No entanto, apesar das evidências dos recentes estudos científicos, muitos mitos ainda são barreiras para a aceitação do método como tratamento terapêutico. “Quero que a hipnose deixe de ser vista pelos pacientes como uma última alternativa, uma medida desesperada, mas como uma das alternativas”, diz.
Depoimento
“Procurei a hipnose porque estava com problemas no casamento. Comecei a ter depressão, tinha medo de tudo e muita ansiedade, mas não queria tomar medicamentos controlados. Em um curso, conheci um hipnólogo e apostei todas as fichas na técnica. Fiz 15 sessões, e minha vida mudou. Não salvei o casamento, pois não dependia apenas de mim. Mas mudei minha vida profissional e me livrei de todos os medos. Não podia ver aranha que tinha fobia. Hoje já consigo, e, se precisar matar a aranha, até mato. Fiz a técnica do balão gástrico hipnótico e consegui emagrecer 30 kg associando a hipnose com o coaching. Faço sessões de manutenção e, como passei por um problema muito grave recentemente – perdi um bebê e, em seguida, tive uma trombose –, assim que eu for liberada pelo médico vou voltar a fazer outras sessões. Todo o processo da hipnose me trouxe muitas mudanças, até para saber lidar com todas essas situações. Sou adepta da meditação e da auto-hipnose até hoje”.
Graziela Chiquim
37 anos
Dentista – Curitiba (PR)
Minientrevista
Melissa Tiers
Professora de medicina alternativa
Fundadora do Centro de Hipnose integrativa em nova York
A senhora acha que a hipnose já se popularizou e foi desmistificada no Brasil e no mundo?
Eu acho que está no caminho certo, mas ainda não é totalmente aceita em todos os lugares.

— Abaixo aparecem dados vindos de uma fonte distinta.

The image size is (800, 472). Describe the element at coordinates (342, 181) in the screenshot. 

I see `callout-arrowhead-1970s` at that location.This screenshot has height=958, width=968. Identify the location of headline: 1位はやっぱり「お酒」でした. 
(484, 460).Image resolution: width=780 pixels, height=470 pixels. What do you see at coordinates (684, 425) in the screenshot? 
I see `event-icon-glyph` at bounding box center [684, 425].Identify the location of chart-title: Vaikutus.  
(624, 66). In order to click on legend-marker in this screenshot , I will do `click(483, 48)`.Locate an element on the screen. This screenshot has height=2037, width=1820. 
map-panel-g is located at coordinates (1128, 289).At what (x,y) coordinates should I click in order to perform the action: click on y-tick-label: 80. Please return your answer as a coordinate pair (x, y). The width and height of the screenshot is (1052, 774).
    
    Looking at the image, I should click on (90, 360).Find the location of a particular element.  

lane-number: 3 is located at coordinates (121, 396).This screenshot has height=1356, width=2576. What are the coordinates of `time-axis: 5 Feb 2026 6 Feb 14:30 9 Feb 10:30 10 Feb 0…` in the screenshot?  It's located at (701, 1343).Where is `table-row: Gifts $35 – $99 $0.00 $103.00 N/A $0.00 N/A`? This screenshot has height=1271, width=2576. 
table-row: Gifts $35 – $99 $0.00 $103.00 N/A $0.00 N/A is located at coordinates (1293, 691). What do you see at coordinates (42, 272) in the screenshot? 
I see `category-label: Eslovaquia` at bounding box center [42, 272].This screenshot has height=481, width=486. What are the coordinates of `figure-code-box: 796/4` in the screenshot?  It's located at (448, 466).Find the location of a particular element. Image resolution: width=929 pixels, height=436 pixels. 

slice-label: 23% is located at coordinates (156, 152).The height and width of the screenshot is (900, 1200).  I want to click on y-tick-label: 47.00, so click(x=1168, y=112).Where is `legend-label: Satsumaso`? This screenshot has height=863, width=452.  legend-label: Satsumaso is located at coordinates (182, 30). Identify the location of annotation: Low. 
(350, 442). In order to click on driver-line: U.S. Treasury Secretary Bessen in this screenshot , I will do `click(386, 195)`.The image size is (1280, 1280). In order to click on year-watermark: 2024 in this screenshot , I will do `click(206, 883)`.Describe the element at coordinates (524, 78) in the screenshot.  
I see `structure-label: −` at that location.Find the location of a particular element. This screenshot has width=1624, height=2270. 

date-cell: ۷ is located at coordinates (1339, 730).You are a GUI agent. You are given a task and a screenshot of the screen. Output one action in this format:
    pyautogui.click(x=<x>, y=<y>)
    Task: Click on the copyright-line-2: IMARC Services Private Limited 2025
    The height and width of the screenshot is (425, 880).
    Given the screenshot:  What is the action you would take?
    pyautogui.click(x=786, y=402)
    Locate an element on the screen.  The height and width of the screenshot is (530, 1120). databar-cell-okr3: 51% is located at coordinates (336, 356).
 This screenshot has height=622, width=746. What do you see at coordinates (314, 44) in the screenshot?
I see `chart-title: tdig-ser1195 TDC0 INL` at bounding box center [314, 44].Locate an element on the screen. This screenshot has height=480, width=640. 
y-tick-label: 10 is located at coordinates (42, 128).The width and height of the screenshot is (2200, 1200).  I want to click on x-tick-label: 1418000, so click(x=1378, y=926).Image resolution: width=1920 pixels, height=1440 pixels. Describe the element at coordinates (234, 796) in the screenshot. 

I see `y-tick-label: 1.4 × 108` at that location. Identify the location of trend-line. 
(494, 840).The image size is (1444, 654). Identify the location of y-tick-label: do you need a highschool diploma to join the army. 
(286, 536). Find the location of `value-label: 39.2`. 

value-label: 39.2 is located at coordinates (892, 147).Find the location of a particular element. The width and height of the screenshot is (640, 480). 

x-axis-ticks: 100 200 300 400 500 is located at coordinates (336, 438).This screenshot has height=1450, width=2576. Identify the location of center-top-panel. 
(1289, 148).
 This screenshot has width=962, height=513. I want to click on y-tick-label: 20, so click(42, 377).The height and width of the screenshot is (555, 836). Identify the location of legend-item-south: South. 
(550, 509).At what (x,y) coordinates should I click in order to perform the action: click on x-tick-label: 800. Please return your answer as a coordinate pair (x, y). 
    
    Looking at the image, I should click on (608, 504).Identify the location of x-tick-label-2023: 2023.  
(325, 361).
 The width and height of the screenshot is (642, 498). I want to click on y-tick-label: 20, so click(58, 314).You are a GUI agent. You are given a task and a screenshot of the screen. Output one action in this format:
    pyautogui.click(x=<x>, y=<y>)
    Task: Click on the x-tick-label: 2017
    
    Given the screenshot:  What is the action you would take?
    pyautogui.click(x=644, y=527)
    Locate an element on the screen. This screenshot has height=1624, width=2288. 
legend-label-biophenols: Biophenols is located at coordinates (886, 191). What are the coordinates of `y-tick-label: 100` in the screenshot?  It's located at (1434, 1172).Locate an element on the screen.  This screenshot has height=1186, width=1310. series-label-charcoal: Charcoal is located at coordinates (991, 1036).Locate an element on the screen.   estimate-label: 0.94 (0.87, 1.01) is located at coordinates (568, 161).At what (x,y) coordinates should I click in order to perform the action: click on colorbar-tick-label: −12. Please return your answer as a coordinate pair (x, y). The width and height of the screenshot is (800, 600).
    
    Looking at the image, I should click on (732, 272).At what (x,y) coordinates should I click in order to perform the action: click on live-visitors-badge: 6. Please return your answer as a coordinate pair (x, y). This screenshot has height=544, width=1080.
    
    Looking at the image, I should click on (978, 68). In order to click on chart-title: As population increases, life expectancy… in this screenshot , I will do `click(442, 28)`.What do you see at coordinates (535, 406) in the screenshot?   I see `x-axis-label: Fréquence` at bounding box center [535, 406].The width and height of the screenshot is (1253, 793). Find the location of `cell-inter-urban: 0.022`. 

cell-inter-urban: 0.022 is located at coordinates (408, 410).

Eu acho que, a cada nova pesquisa, ela torna-se mais e mais aceitável, mas a gente não chegou lá ainda. Existem muitos conceitos errados e mitos que são provocados pela indústria do cinema de Hollywood e da TV e também por alguns hipnotistas.
Alguns desses estigmas muitas vezes vêm mesmo por parte dos médicos ou eles já estão mais abertos a esse tema?
Sim. Eles estão ficando cada vez mais e mais abertos. Na verdade, depende de onde eles estão. Em Manhattan, nos Estados Unidos, em alguns hospitais, a hipnose já está ficando mais aceita, mas alguns médicos ainda não acreditam nessa prática. Eu treino médicos, e então, eles fazem mais trabalhos, e os pacientes falam para mais pessoas, e a hipnose vai se ramificando cada vez mais.
Sua palestra durante a Convenção Brasileira de Hipnose teve como tema “Coaching da mente inconsciente”. Como a senhora percebe esses resultados em seu dia a dia?
Eu trabalho com a comunicação de multinível. Isso significa que é preciso preparar a mente inconsciente das pessoas no primeiro momento em que eu falo com elas. Existem várias formas de influenciar cada momento. Quando ofereço um café ou chá gostoso, a pessoa já tende a acreditar que sou uma pessoa agradável. Antes do atendimento, eu coloco um cheiro de limão. Pesquisas mostram que, em ambientes agradáveis, as pessoas agem mais honestamente.